What this task involves »
Print out the records in full, keeping each word unchanged.

(Items from a dataset)
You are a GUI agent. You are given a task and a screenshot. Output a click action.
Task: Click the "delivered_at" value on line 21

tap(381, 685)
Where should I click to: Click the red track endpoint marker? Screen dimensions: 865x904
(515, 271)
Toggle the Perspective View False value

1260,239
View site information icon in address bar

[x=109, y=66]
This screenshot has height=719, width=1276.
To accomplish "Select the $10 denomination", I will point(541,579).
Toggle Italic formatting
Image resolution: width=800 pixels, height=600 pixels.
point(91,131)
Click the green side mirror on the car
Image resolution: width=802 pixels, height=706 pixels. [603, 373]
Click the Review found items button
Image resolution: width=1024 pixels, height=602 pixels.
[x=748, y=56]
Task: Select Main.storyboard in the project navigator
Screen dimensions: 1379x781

Exercise output »
You are a GUI agent. You are given a task and a screenshot. Output a click action.
Task: Click the "delivered_at" value on line 21

tap(381, 685)
Where should I click to: Click the red track endpoint marker? Screen dimensions: 865x904
(515, 271)
Toggle the Perspective View False value

1260,239
View site information icon in address bar

[x=109, y=66]
This screenshot has height=719, width=1276.
To accomplish "Select the $10 denomination", I will point(541,579).
Toggle Italic formatting
Image resolution: width=800 pixels, height=600 pixels.
point(91,131)
Click the green side mirror on the car
Image resolution: width=802 pixels, height=706 pixels. [603, 373]
Click the Review found items button
Image resolution: width=1024 pixels, height=602 pixels.
[x=748, y=56]
Task: Select Main.storyboard in the project navigator
Screen dimensions: 1379x781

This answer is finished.